Ici le geste libéré, pétillant saisit immédiatement: un feu impétueux qui suclasse à notre avis l’approche plus serrée, moins immédiatement franche et vive des Ombres, autre ensemble certes talentueux, de jeunes musiciens qui ont profité d’une résidence et d’un disque… grâce au soutien Ambronay.
C’est grâce à Telemann et dans son interprétation que les musiciens se sont constitués au Pays Bas. Sa musique contrastée et d’une versatilité périlleuse pour l’interprète autant que délectable pour l’auditeur favorise la recherche spécifique des Esprits Animaux sur l’articulation, l’expressivité, le heurt des humeurs les plus diverses, cette aptitude rare à faire « vibrer les passions », selon leur objet. Pari réussi lors de ce concert aux nombreux obstacles: si la musique est un langage ayant ses accents et ses nuances propres, le discours des Esprits Animaux est savant sans être jamais affecté ni démonstratif.
Ils ont l’appétit musclé et affûté, l’instinct du fauve; mais aussi l’élégance franche et raffiné de mise à Paris, dans les salons de l’aristocratie. L’enchaînement des épisodes si finement caractérisés dans le Rebel final (courante, menuet, bourrée, chaconne… loure, musette, sonate…), démontre un plaisir naturel et partagé dans la musique: une suavité opulente, des accents insolents, une vivacité intacte (le violoncelle pétillant, mordante, parfois acide de Roberto Alonso)… En une instrumentation réinventée qui s’inspire de l’orchestration écrite par Pisendel pour la pièce, chacun des 7 instrumentistes des Esprits Animaux se taille moins la part du lion que celle plus exaltante où toutes les parties déploient une égale partie, entre brio et poésie, dialogue, conversation fluide et colorée.
Tout l’intérêt de leur démarche se situe entre le déluré sans contrainte et la précision d’un système d’effets et de transition qui se fait langage voire théâtre: il faut encore du nerf, du muscle, et du liant pour insuffler la vie et ce coulant entre audace et rondeur pour réussir la juste expression: à 7 voix en dialogue ou à 6, selon les pièces, ces Animaux ont déjà beaucoup d’aplomb ; certes, une verve parfois encore verte, mais une remarquable intensité et un mordant instinctif voire félin que beaucoup d’ensembles constitués ont perdu avec l’habitude.
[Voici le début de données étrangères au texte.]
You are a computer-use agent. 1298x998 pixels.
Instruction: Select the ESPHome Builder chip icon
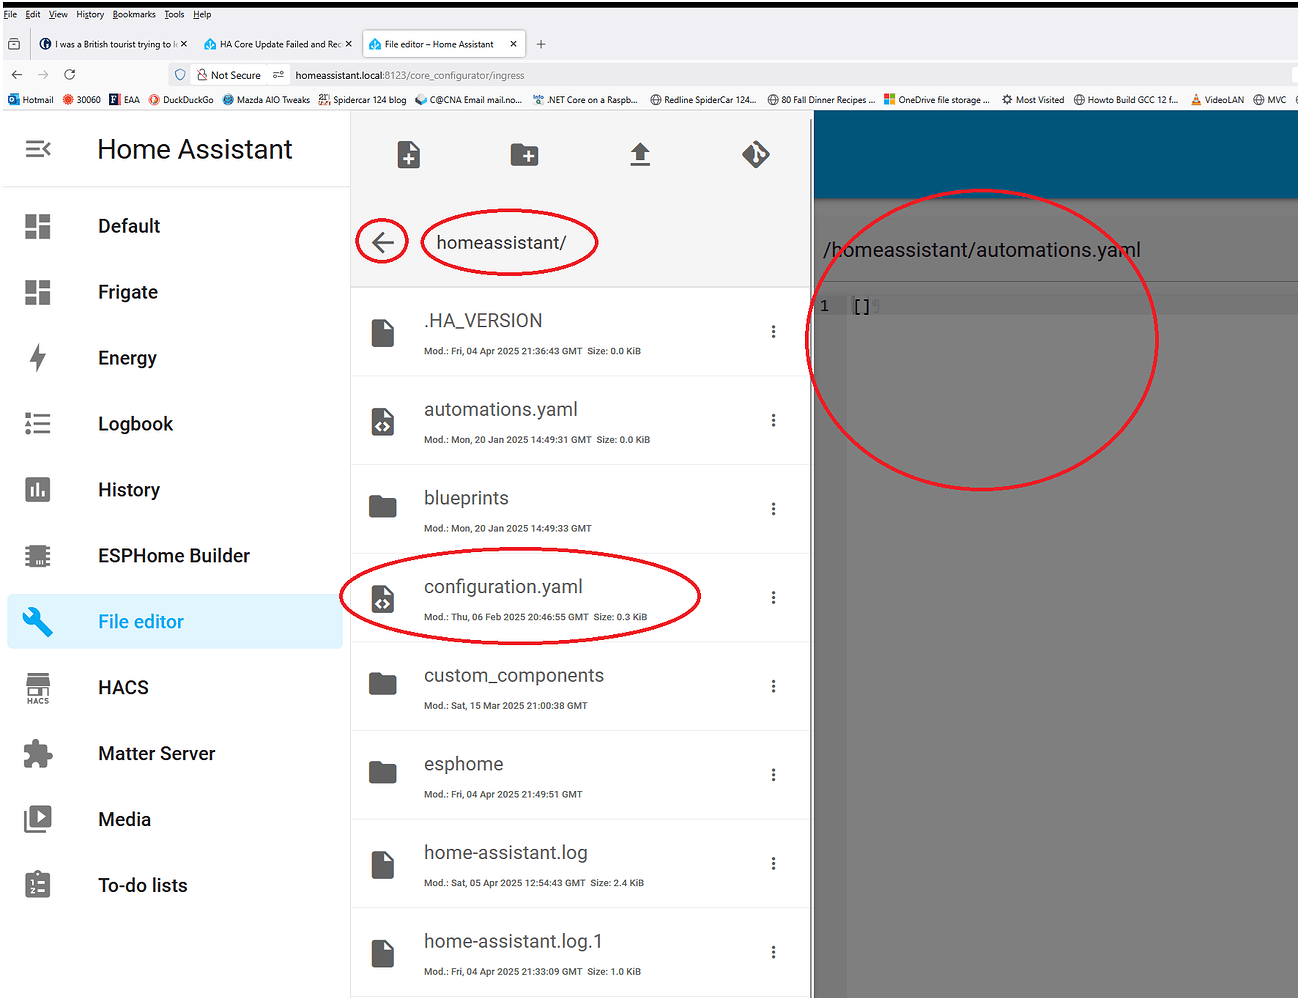tap(37, 555)
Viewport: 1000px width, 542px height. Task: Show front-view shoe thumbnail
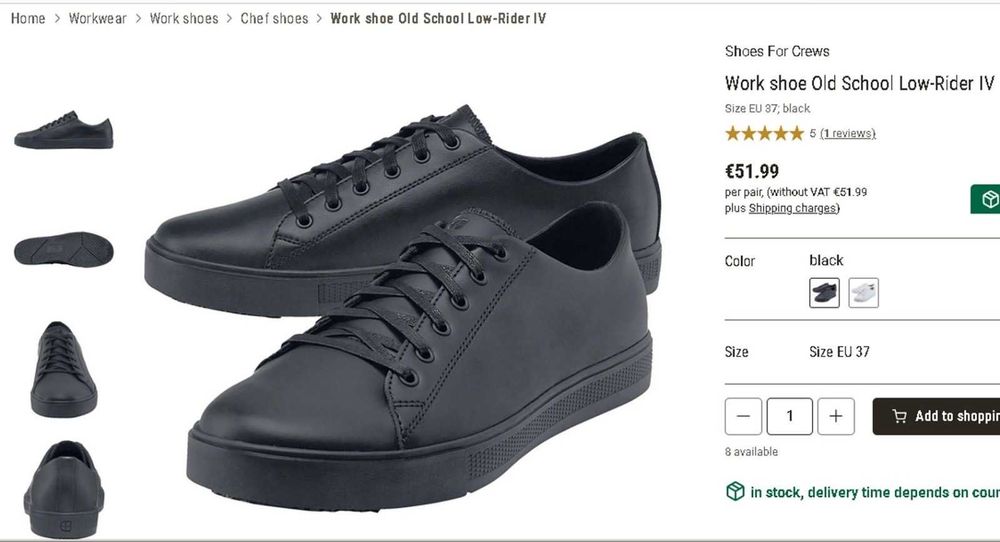63,368
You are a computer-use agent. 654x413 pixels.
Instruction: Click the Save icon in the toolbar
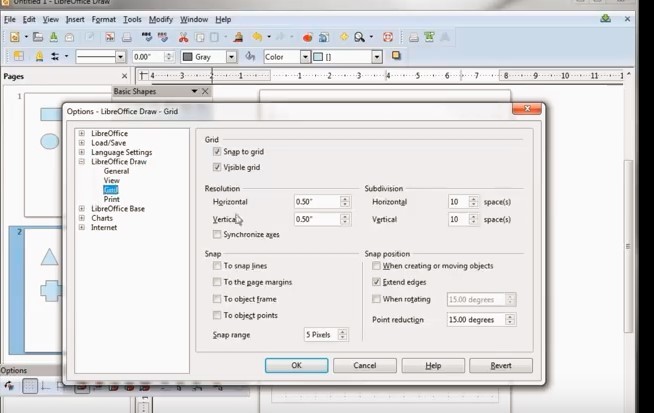(x=53, y=37)
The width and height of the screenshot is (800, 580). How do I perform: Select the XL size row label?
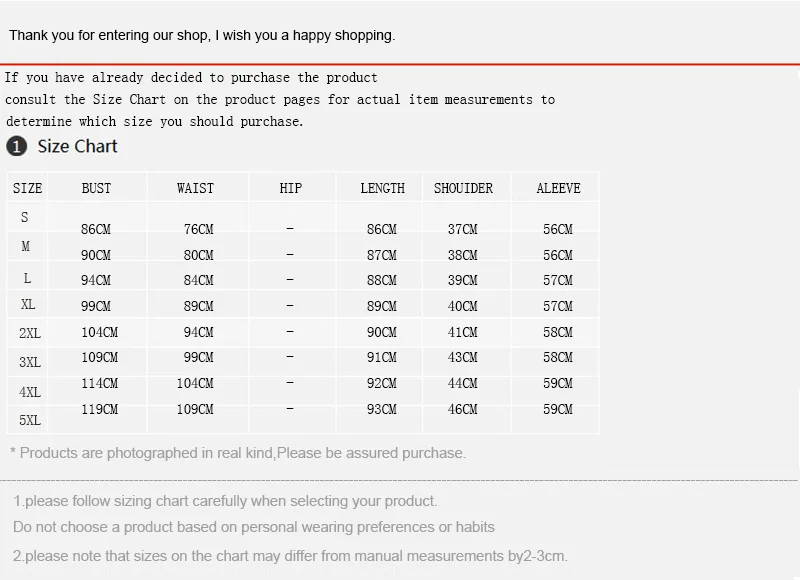[x=28, y=305]
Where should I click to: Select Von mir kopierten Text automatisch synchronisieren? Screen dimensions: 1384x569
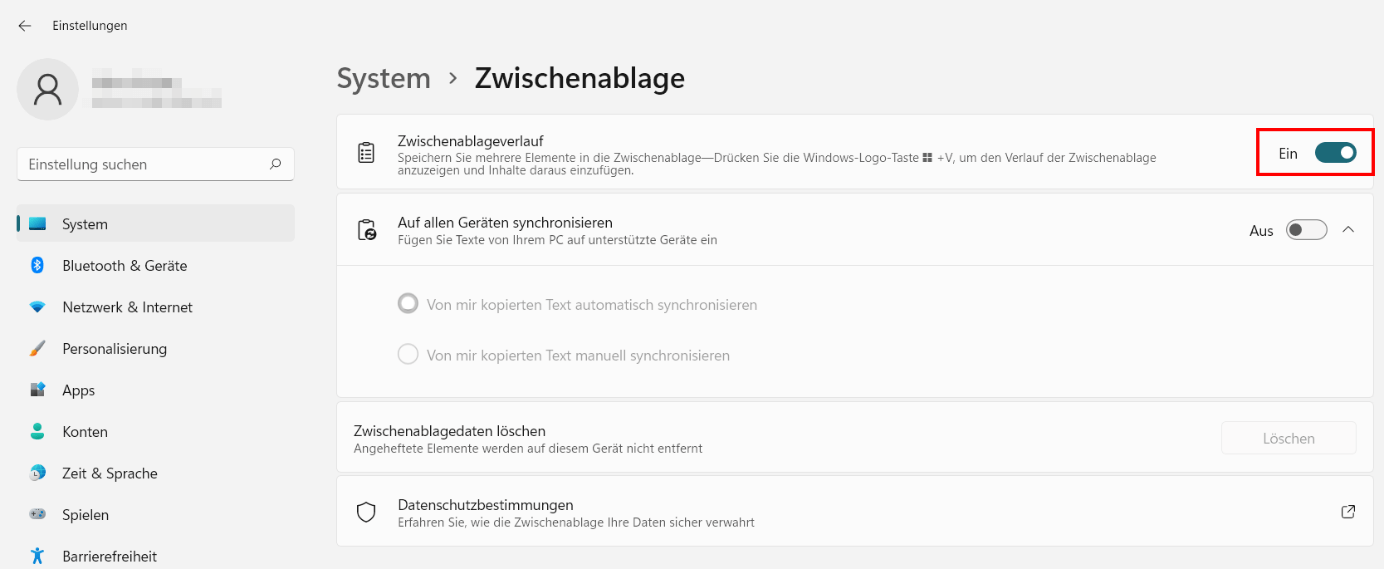click(408, 304)
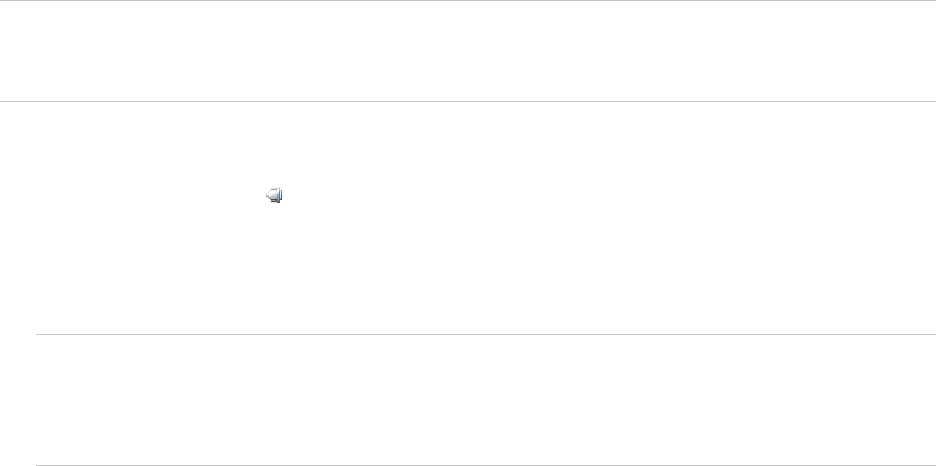Image resolution: width=936 pixels, height=466 pixels.
Task: Select the speaker-shaped audio icon
Action: pyautogui.click(x=275, y=197)
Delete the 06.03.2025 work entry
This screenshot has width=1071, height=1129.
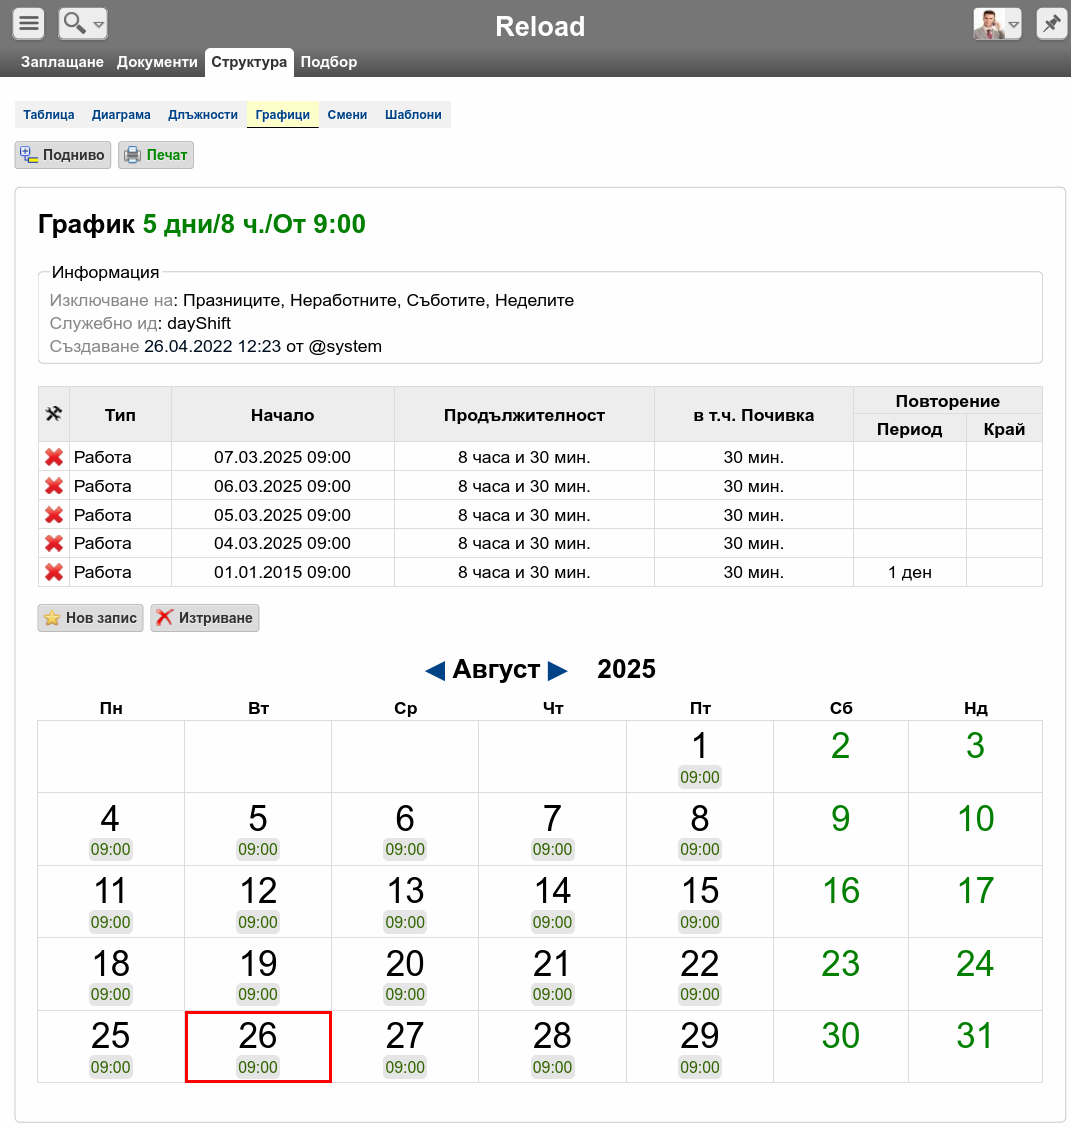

Ambronay. Tour Dauphine, le 10 septembre 2011. A Paris! Oeuvres de Joseph Bodin de Boismortier, Louis-Antoine Dornel, Georg Philipp Telemann, Michel Corrette, Jean-Féry Rebel. Les Esprits Animaux. Le premier disque des Esprits Animaux(entièrement dédié à Telemann) est déjà en vente pour le festival d’Ambronay 2011. Parution officielle en novembre 2011.